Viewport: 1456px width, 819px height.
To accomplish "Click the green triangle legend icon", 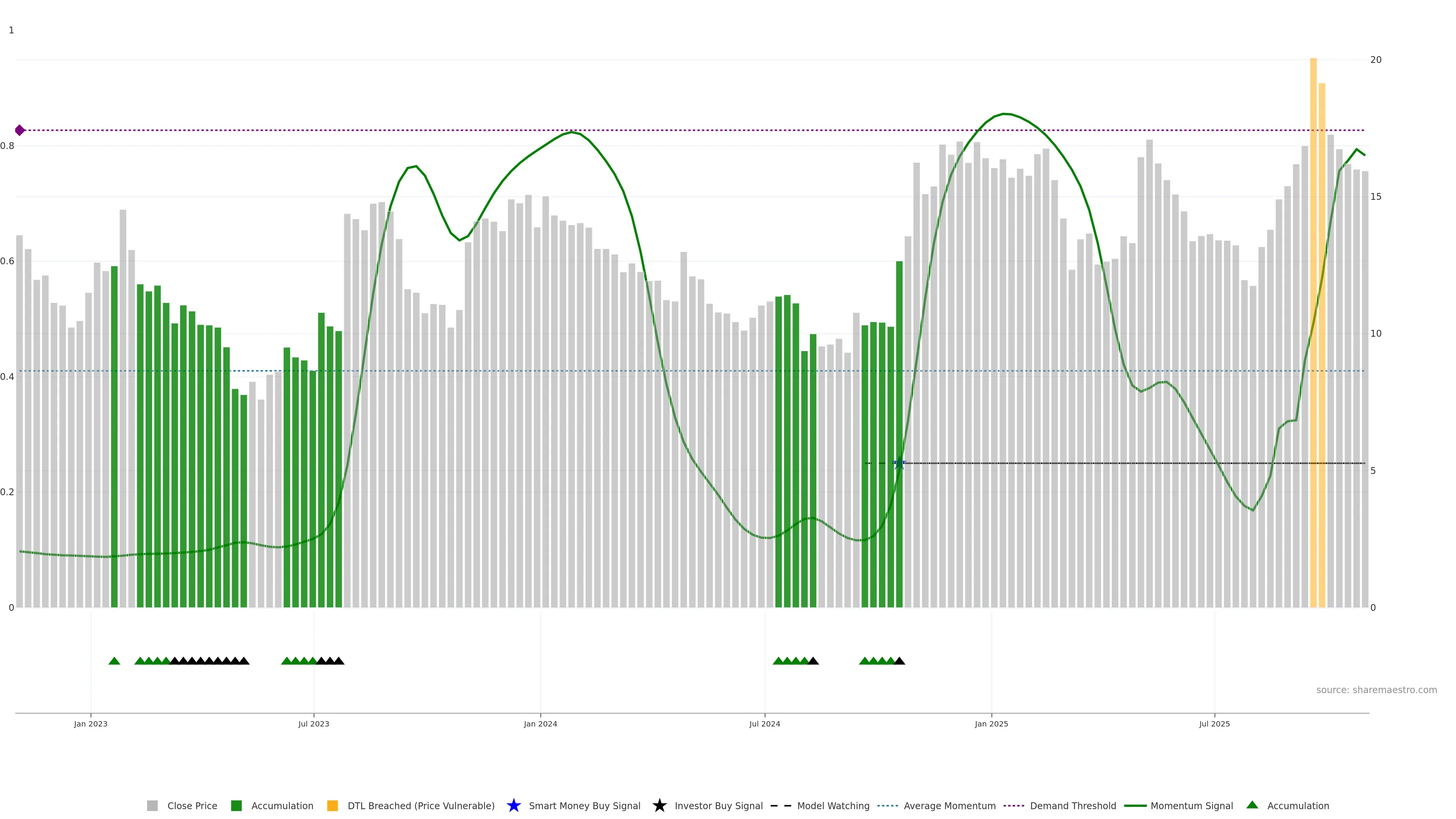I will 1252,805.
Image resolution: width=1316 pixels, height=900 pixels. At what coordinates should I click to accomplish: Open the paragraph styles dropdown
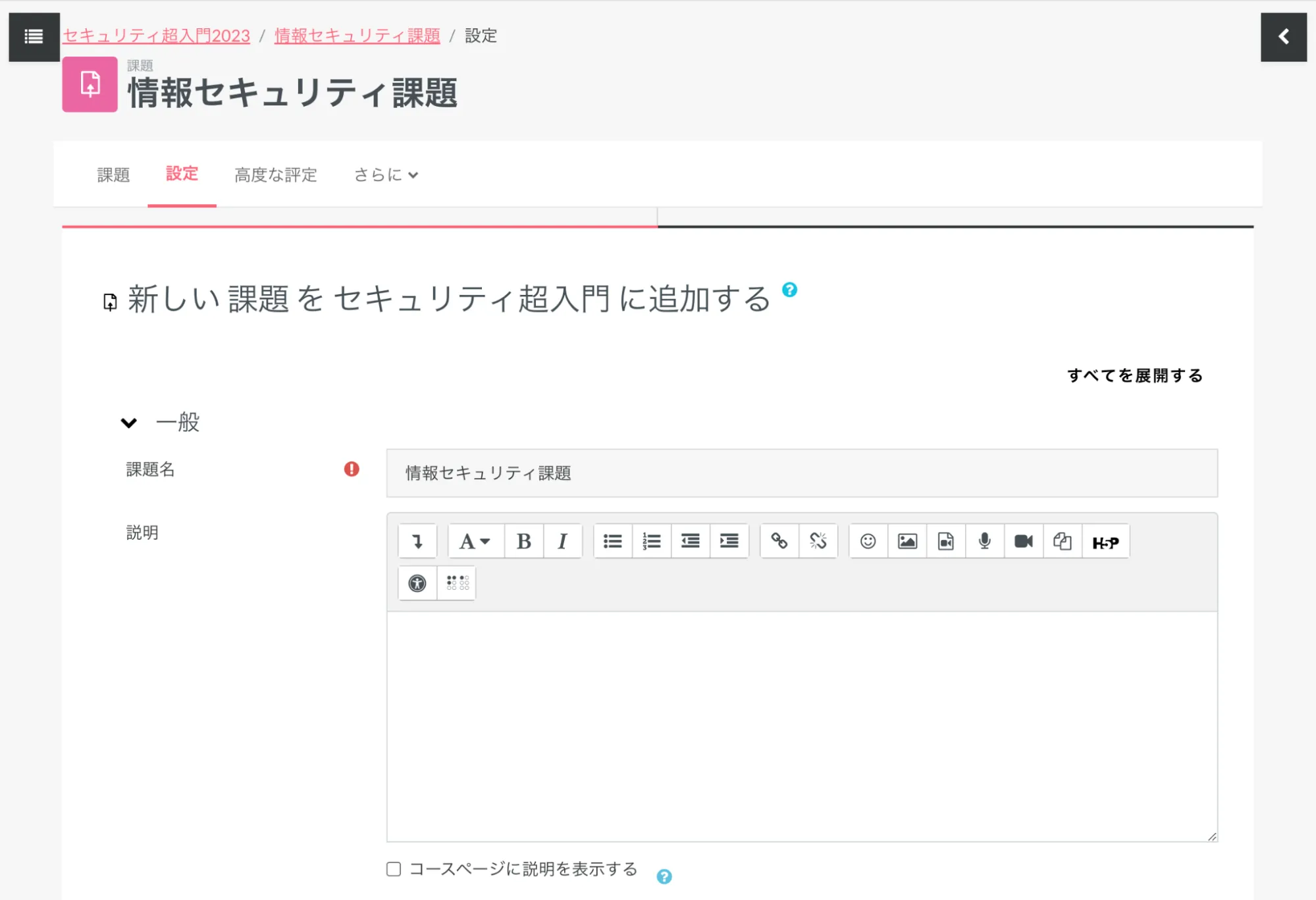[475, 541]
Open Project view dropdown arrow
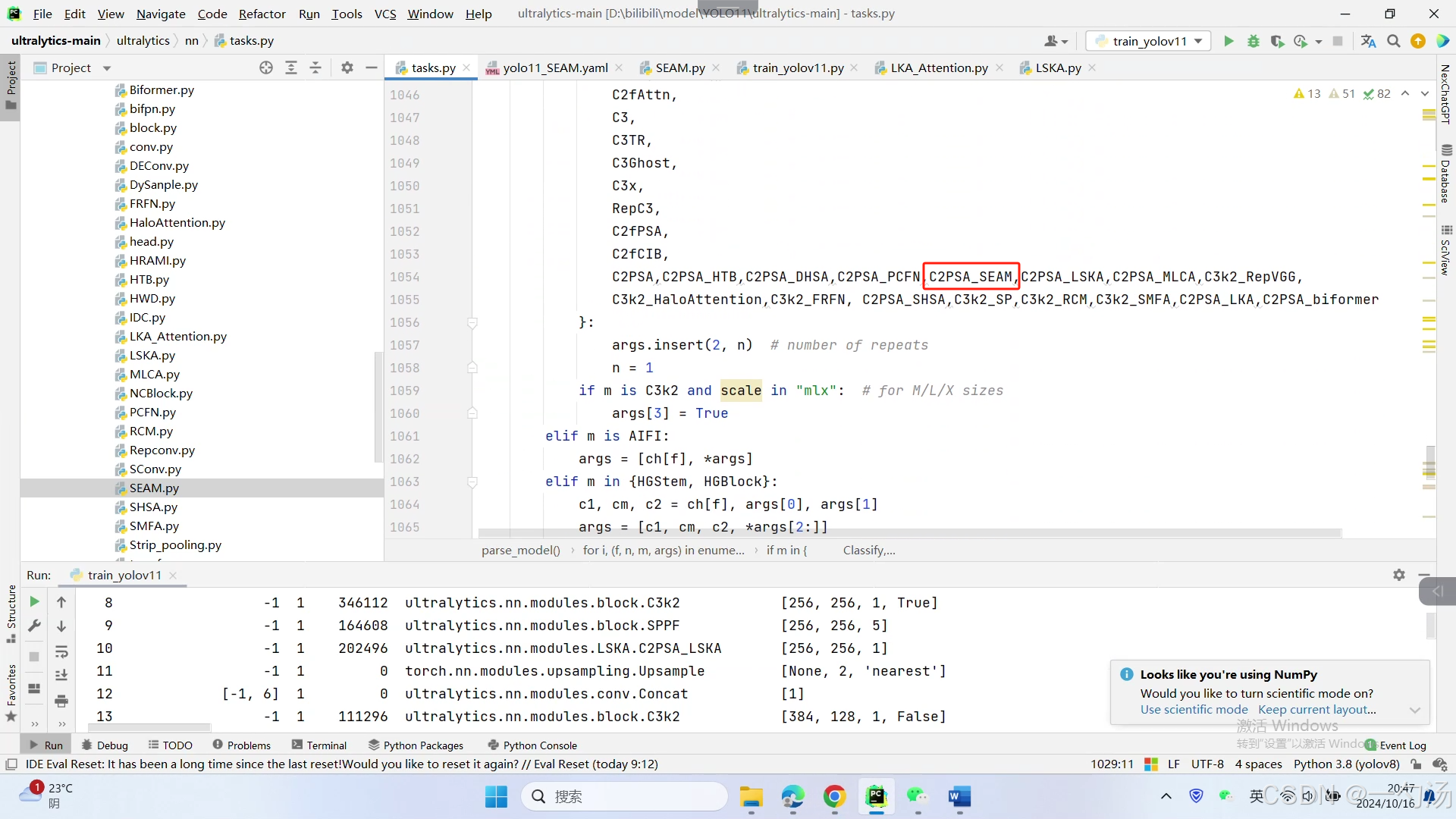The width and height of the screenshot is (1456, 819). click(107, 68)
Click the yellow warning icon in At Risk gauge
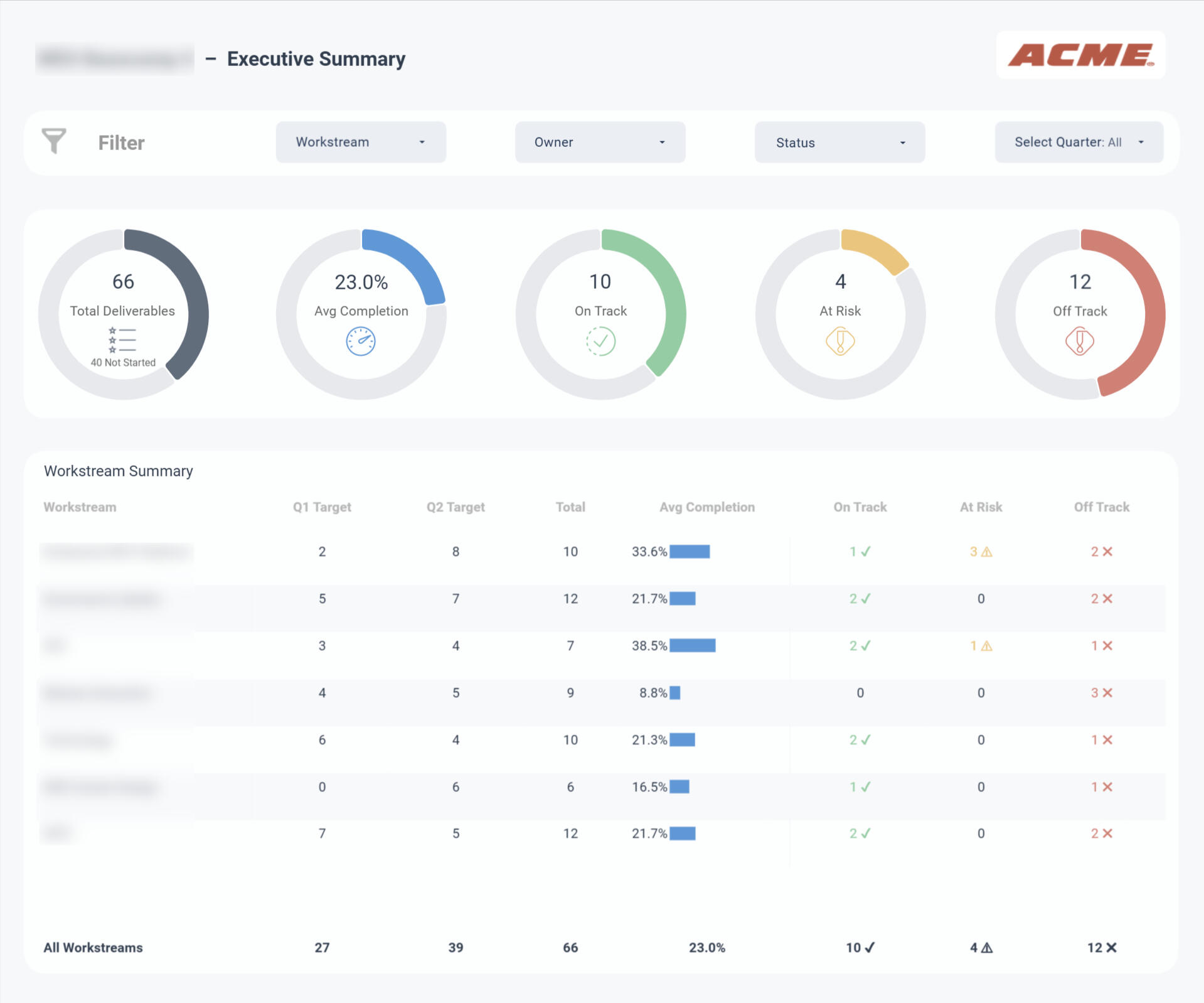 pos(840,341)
* * * *
Task instructions:
Transcribe exactly the span of lines that opens with the line holding "Open Project view dropdown arrow" and closes with the last line of the entries above. Omit pictures.

Completed task:
Open Project view dropdown arrow
The width and height of the screenshot is (1456, 819). click(107, 68)
Click the yellow warning icon in At Risk gauge
 pos(840,341)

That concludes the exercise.